With the arrival of spring and summer, which that year had been particularly warm, the plague began to spread very rapidly on a large scale. The hot weather conditions contributed to the spread of the disease.
The Great Plague
In July 1665, when the plague was already spreading in London. King Charles II decided to move with the royal family to Oxford (an area which had remained untouched by the infection). On the contrary, the Mayor of London and the council remained in the city. Many commercial enterprises came to an end due to the low amount of merchandise and the disappearance of merchants. Only a small number of clergy, doctors, and pharmacists decided to stay in London with the intention of helping others overcome the plague. These personalities include the Archbishop of Canterbury and the Bishop of London.

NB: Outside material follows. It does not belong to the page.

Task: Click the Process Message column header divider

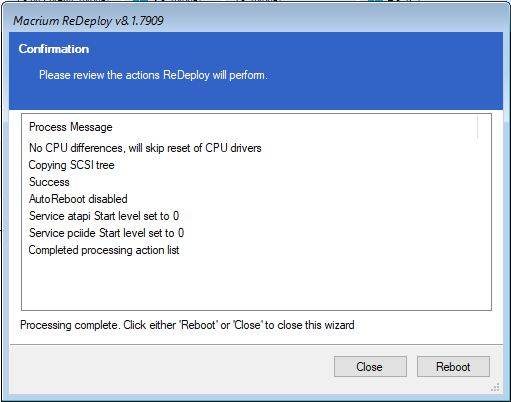Action: pyautogui.click(x=478, y=127)
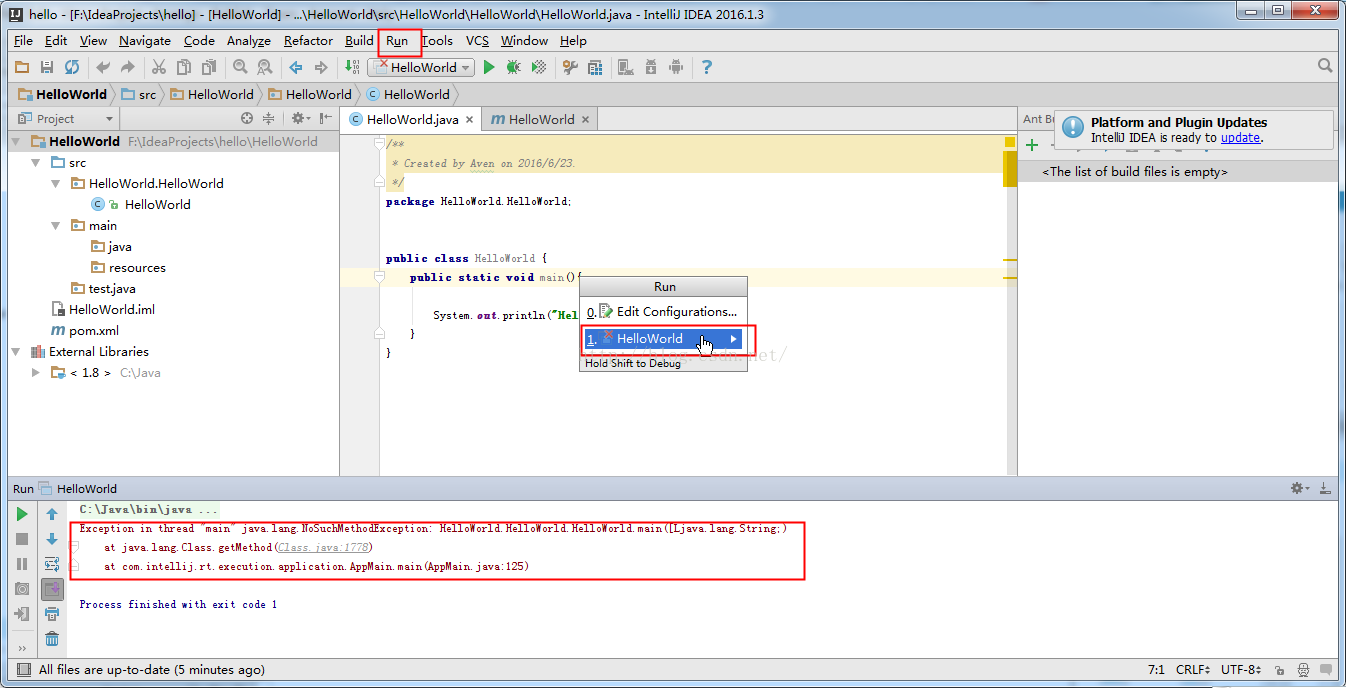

Those who remained tried to stop the infection from spreading. They used flaming torches night and day in order to keep the air clean, and spices such as pepper and resins were used as incense. In addition, the authorities urged British citizens to consume tobacco. London was not the only city in England to be struck by the plague. Others had the same fate. The most famous is the case of Eyam village in the Derbyshire region, where the plague was carried by a trader who transported the cotton bought in London: despite efforts to contain the infection, over 70% of the population died.
Contemporary sources report over one thousand deaths per week. Such accounts then increased to two thousand, and, in September 1665, reached seven thousand victims per week. At the end of autumn, the contagion began to subside and the king and the court were able to return to the city. Episodes of plague continued for several months until the outbreak of the Great Fire, which devastated much of the city of London.

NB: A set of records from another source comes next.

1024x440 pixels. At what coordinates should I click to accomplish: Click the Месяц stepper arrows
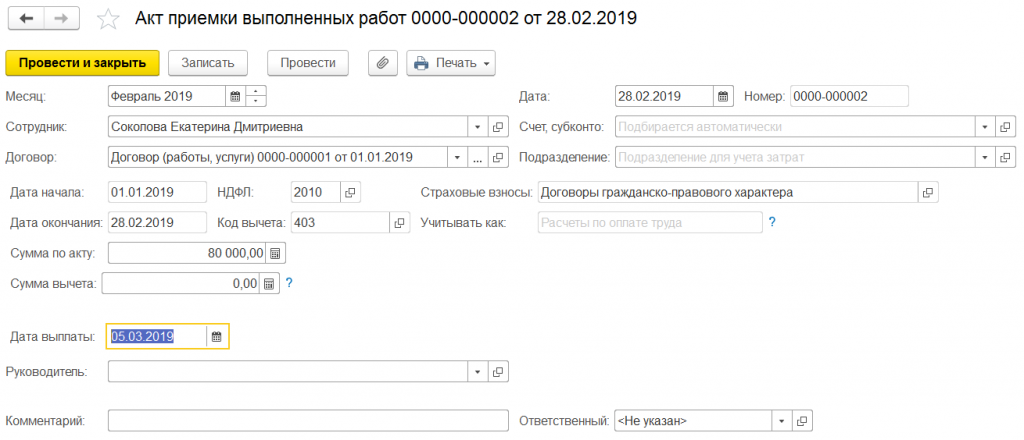point(256,97)
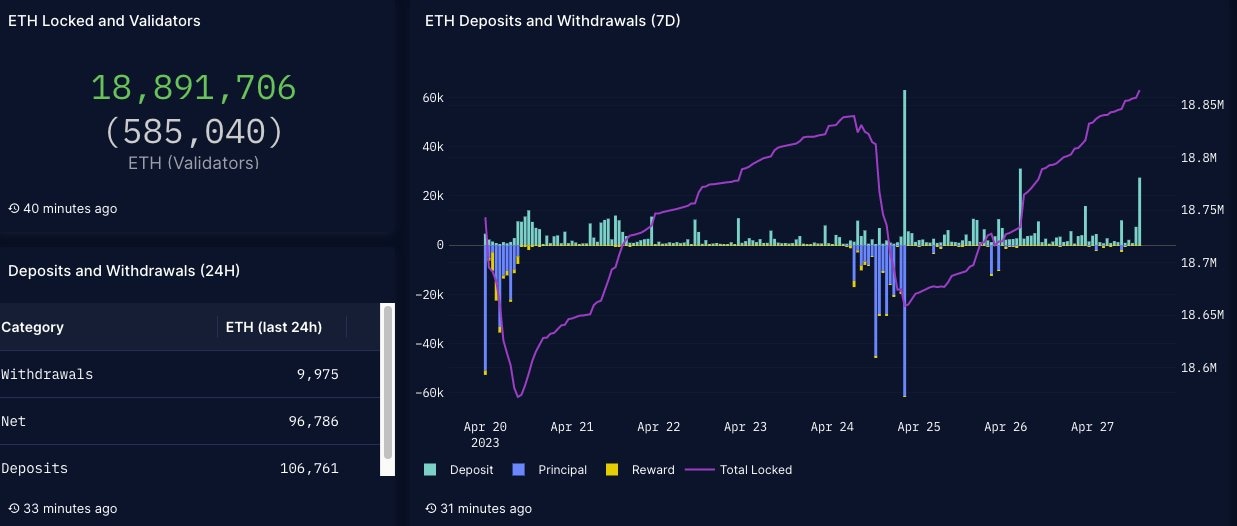Toggle the Reward series legend label

[x=653, y=470]
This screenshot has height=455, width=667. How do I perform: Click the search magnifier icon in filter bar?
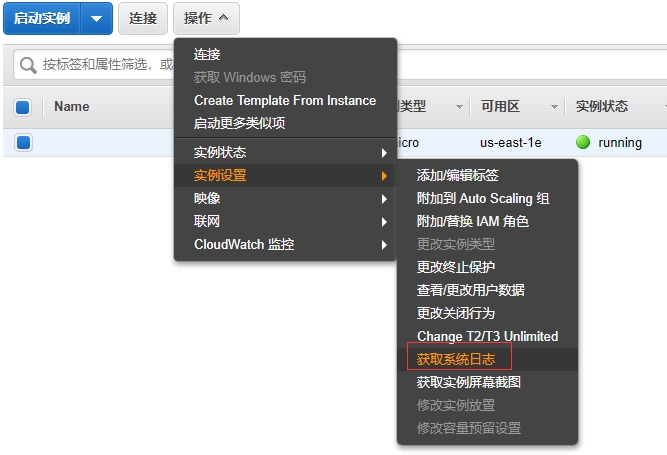tap(28, 64)
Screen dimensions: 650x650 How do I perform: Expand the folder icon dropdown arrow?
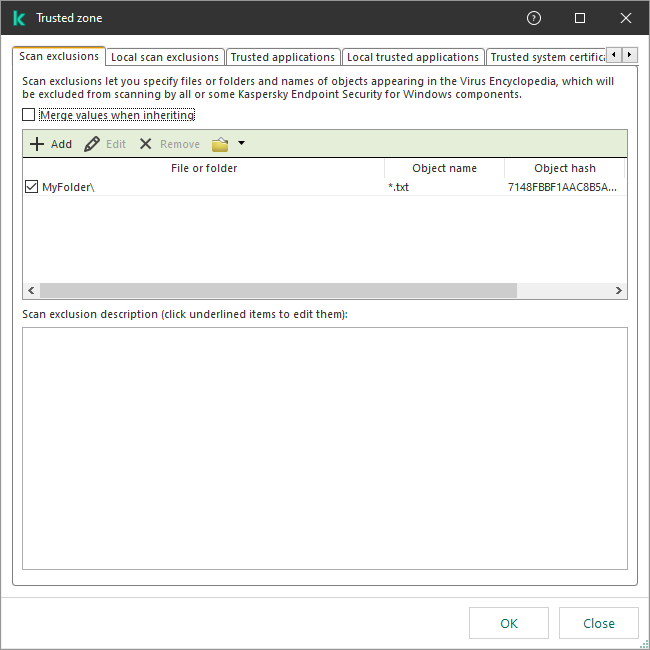click(x=241, y=144)
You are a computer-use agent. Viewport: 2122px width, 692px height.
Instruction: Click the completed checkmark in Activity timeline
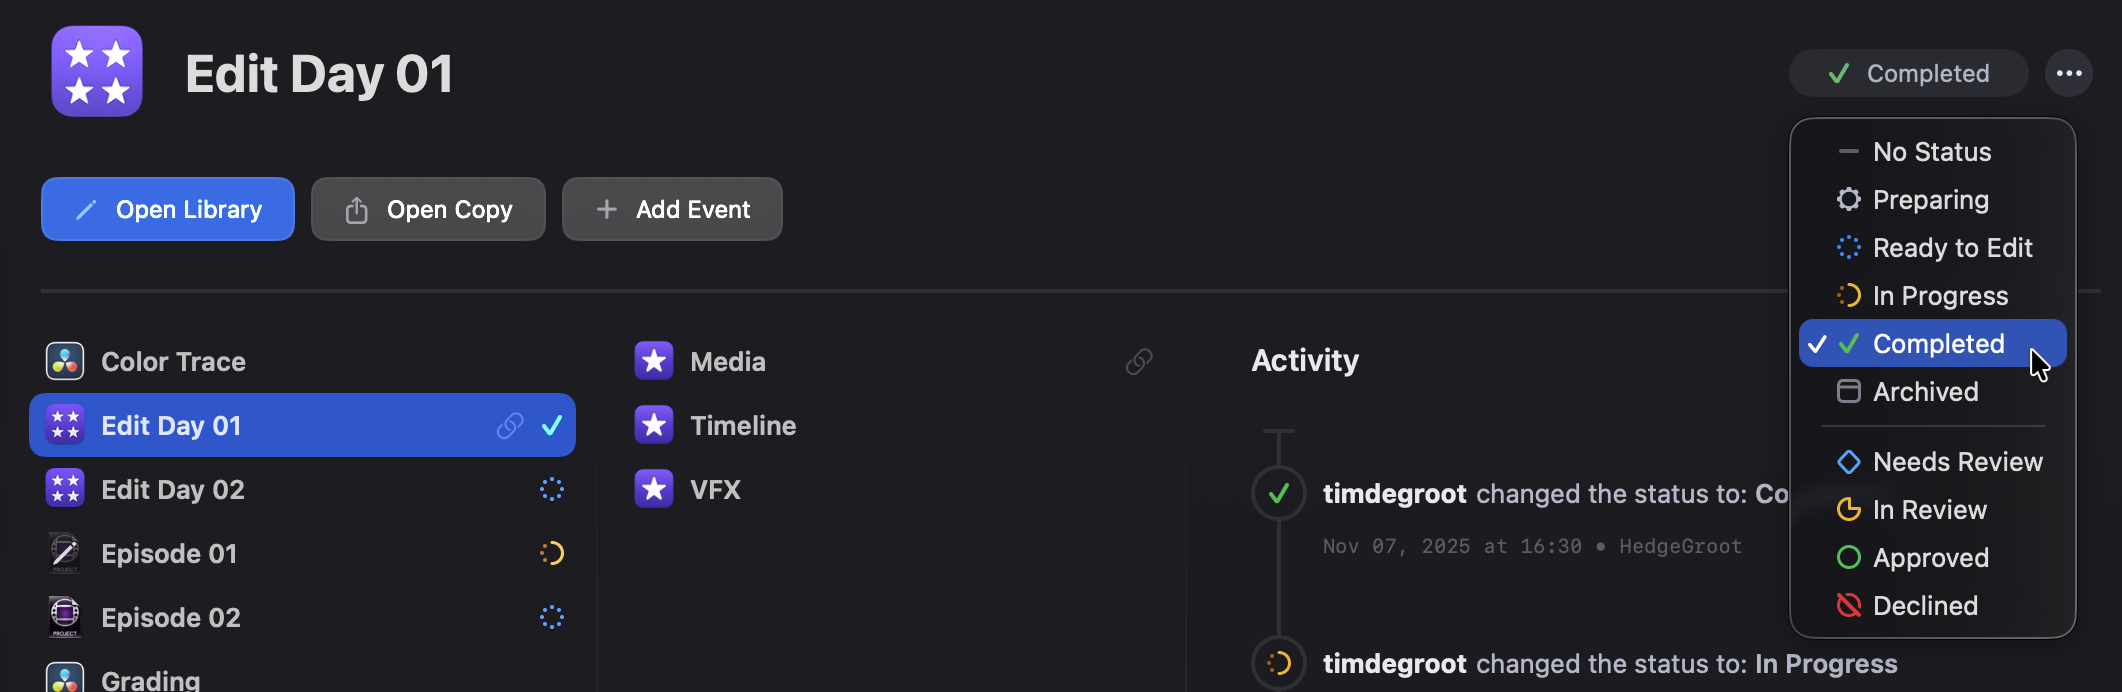coord(1278,493)
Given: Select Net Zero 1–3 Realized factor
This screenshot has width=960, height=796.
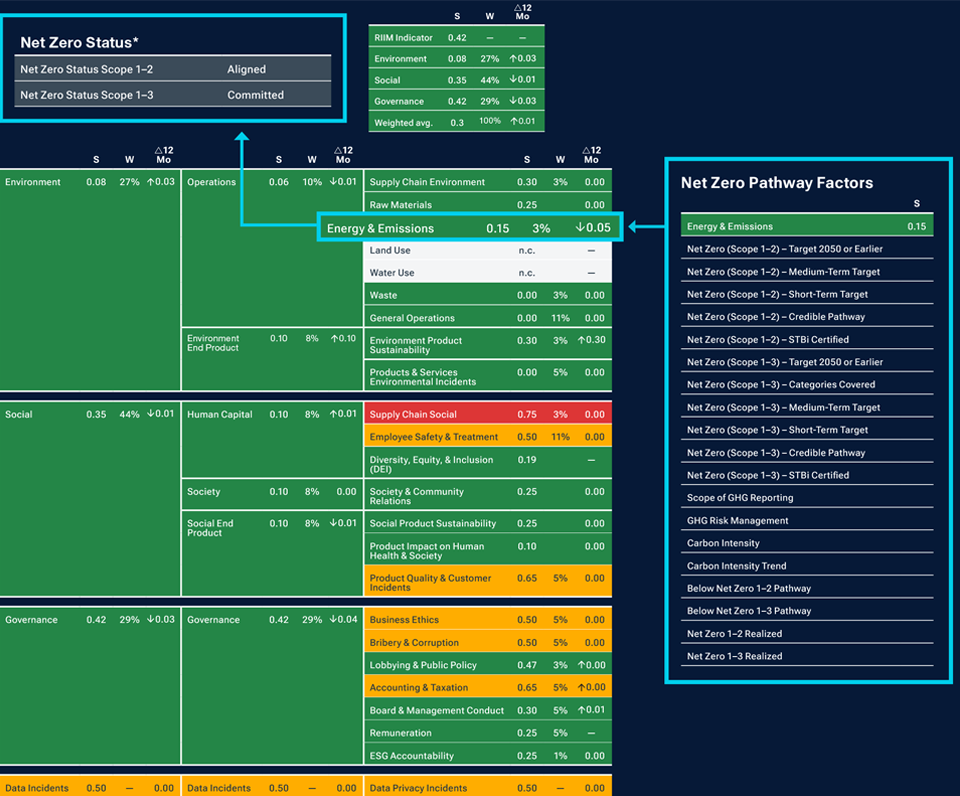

Samuel Pepys’ quotes on the Plague
Samuel Pepys (1633-1703) was brought up into a bourgeois family. He was educated at Magdalene College, Cambridge. A cousin of his father (Edward Montagu) adviser to Cromwell, hired him as secretary. When Cromwell lost his power in 1659, Pepys participated in the restoration of the monarchy in order to bring King Charles II back from Holland. This earned him a very important position in maritime affairs. He developed the naval capacity of his country and obtained the post of secretary of the admiralty. He also held a seat in parliament. He fell out of the king’s graces in 1679, after being unjustly involved in a murder case.
Pepys was also president of the Academy of Sciences from 1684 to 1685. He abandoned politics in 1689.

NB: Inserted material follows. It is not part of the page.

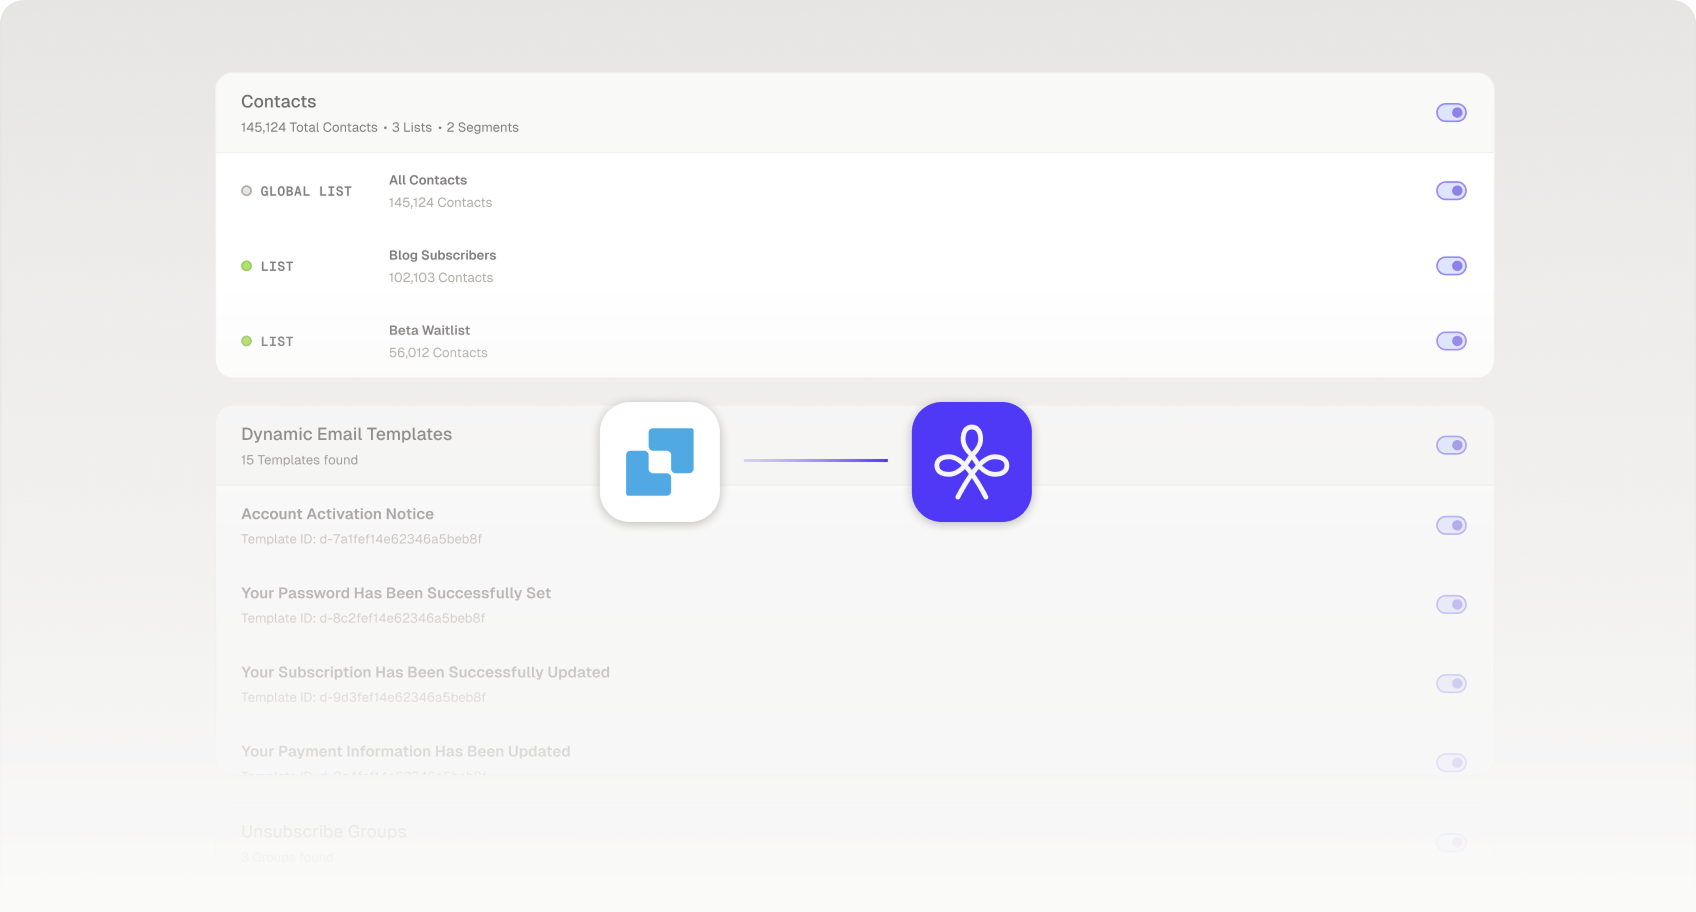Disable the All Contacts toggle

(1451, 191)
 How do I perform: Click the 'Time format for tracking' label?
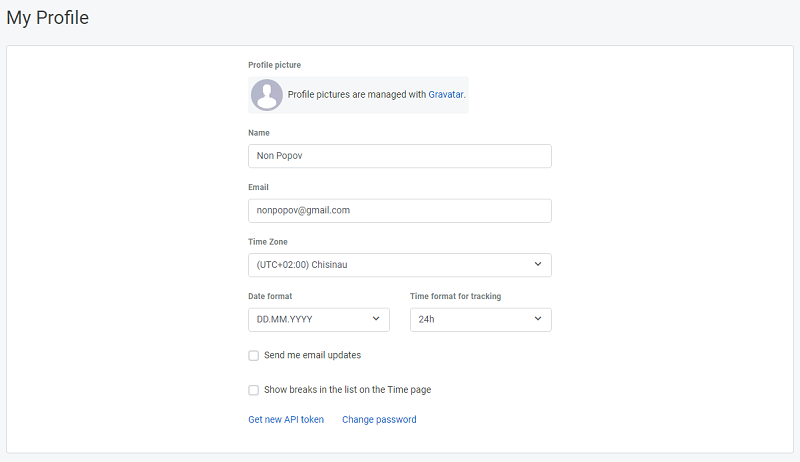tap(456, 296)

Samuel Pepys kept a diary between 1660 (when he was 27 years old) until 1669. In order to keep it secret, he wrote it in a coded language known as tachograph, a form of shorthand. In his diary, Samuel Pepys gives us an inestimable testimony about the plague. Here are a few quotes from his journal:
April 30, 1665
‘Great fear of the sickness here in the City, it is being said that two or three houses are already shut up. God preserve us all’.
June 7, 1665
‘This day, much against my will, I did in Drury Lane see two or three houses marked with a red cross upon the doors, and ‘Lord Have Mercy upon Us’ writ there – which was a sad sight to me, being the first of the kind….that I ever saw. It put me into an ill conception of myself and my smell, so that I was forced to buy some roll tobacco to smell and chew, which took away the apprehension’
June 10, 1665
‘To bed, being troubled by sickness, and particularly how to put my things and estates in order, in case it should please God to call me away.’ (Pepys feared he had contracted the disease).
June 15, 1665
‘The town grows very sickly, and people are afraid of it’.
[1.] Arnold, C. (2006). Necropolis: London and its dead. London: Simon and Schuster.
[2.] Moote, A.L. (2008). The Great Plague: The Story of London’s Most Deadly Year. London: JHU Press.